# Consigne
Veuillez recopier à l'identique tout ce qui va de la ligne contenant « Click the bullet point before [ヌードクッション] » jusqu'à la fin des données ci-dessous, ces deux bornes comprises. Laissez les images de côté dans votre réponse.

# Données présentées
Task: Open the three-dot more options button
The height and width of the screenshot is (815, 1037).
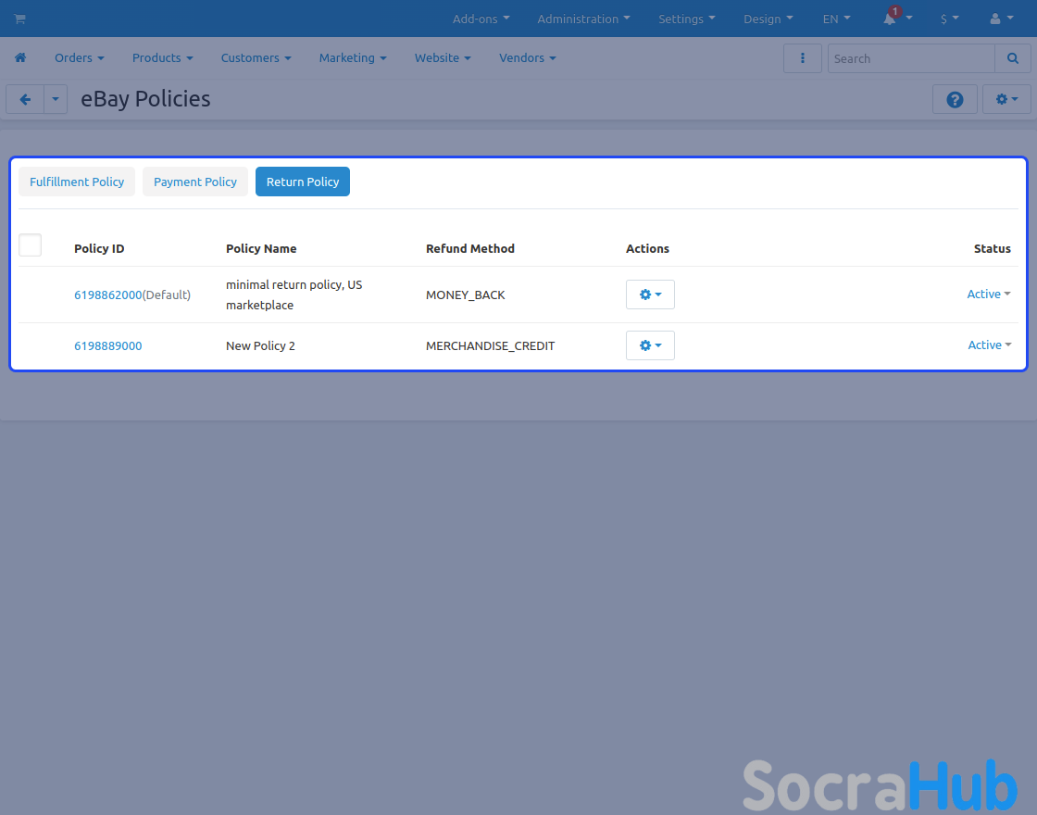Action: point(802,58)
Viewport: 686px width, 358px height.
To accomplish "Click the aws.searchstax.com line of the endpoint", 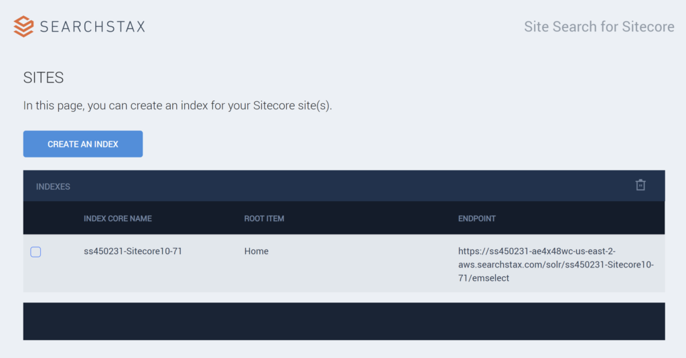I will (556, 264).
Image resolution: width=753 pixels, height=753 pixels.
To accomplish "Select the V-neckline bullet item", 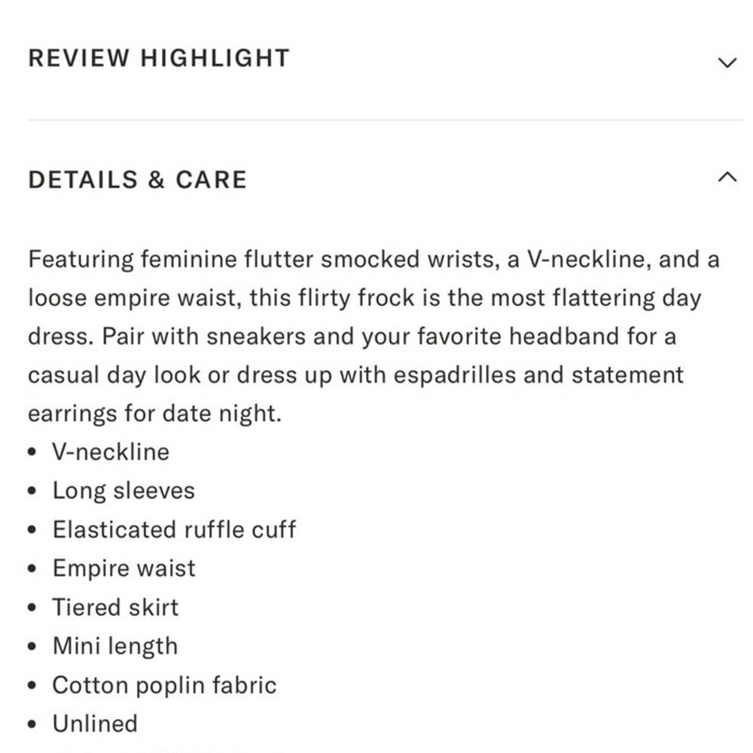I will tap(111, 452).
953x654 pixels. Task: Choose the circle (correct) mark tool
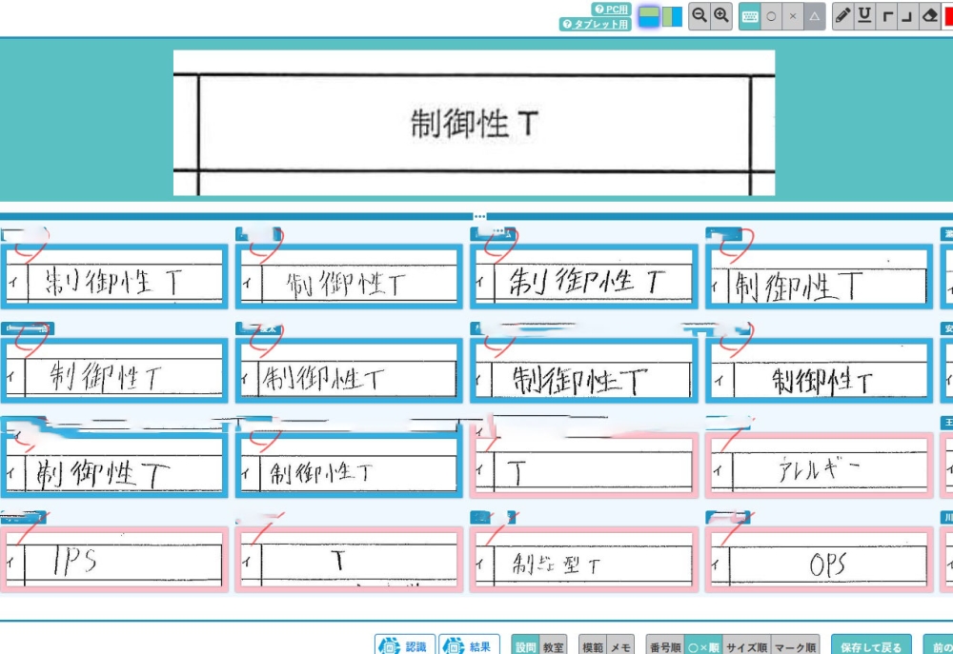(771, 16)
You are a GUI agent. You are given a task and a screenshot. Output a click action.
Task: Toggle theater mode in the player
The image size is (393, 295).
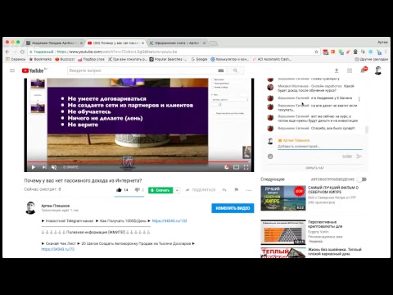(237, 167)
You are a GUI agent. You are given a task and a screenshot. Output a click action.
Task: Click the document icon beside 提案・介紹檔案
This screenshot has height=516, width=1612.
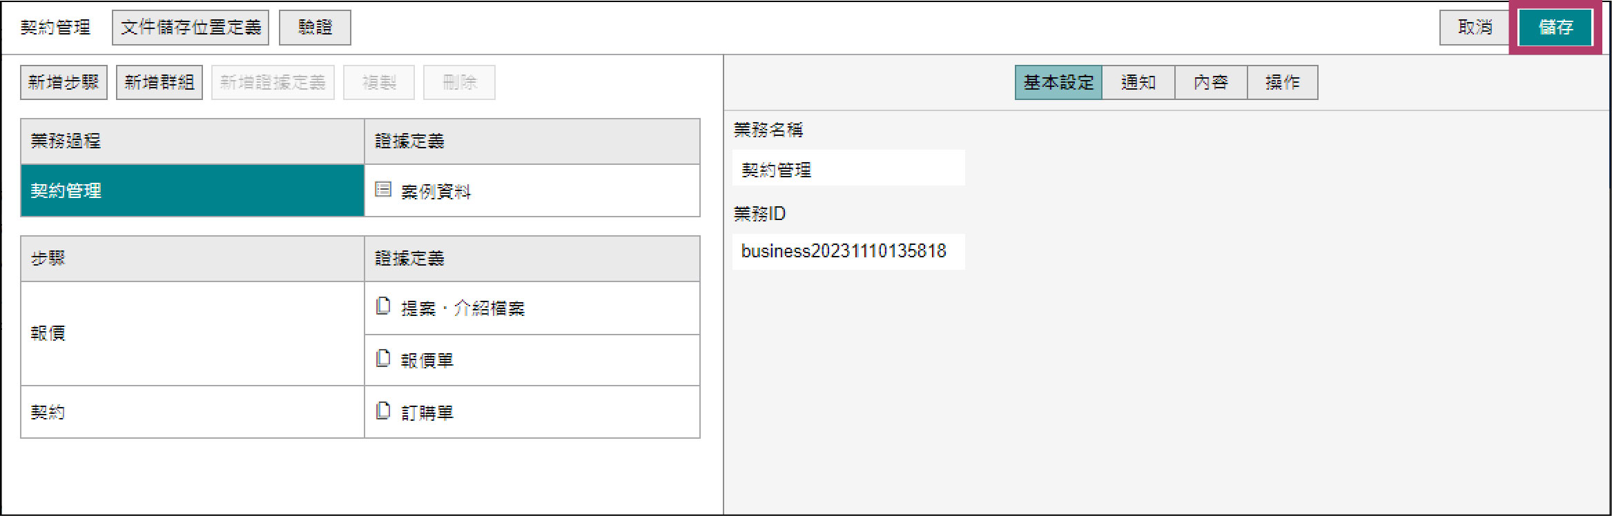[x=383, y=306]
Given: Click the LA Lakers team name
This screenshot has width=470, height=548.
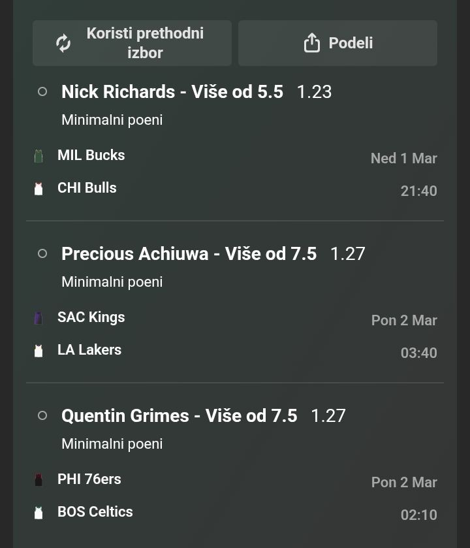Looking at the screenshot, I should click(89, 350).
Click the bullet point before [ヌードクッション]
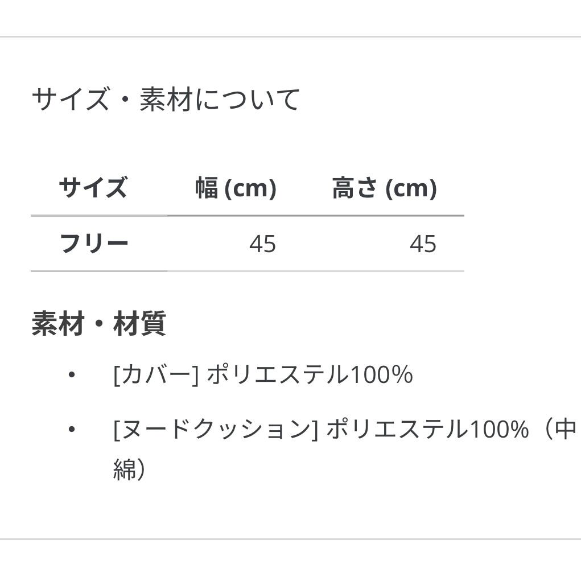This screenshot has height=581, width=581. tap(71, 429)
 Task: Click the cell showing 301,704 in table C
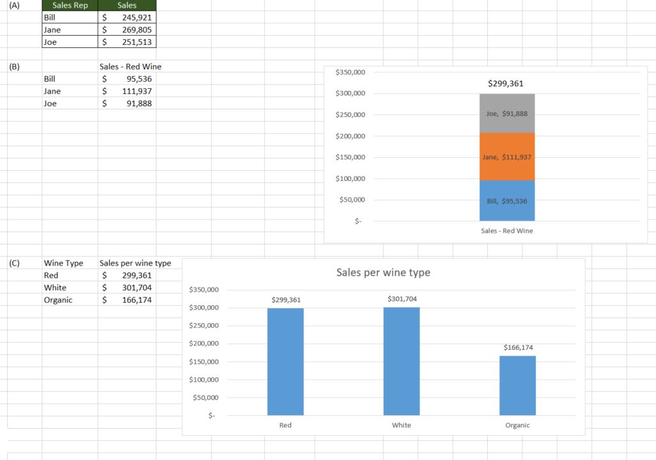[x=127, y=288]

# Réponse attendue
Click the bullet point before [ヌードクッション]
This screenshot has height=581, width=581. tap(71, 429)
 Task: Click the cell showing 301,704 in table C
[x=127, y=288]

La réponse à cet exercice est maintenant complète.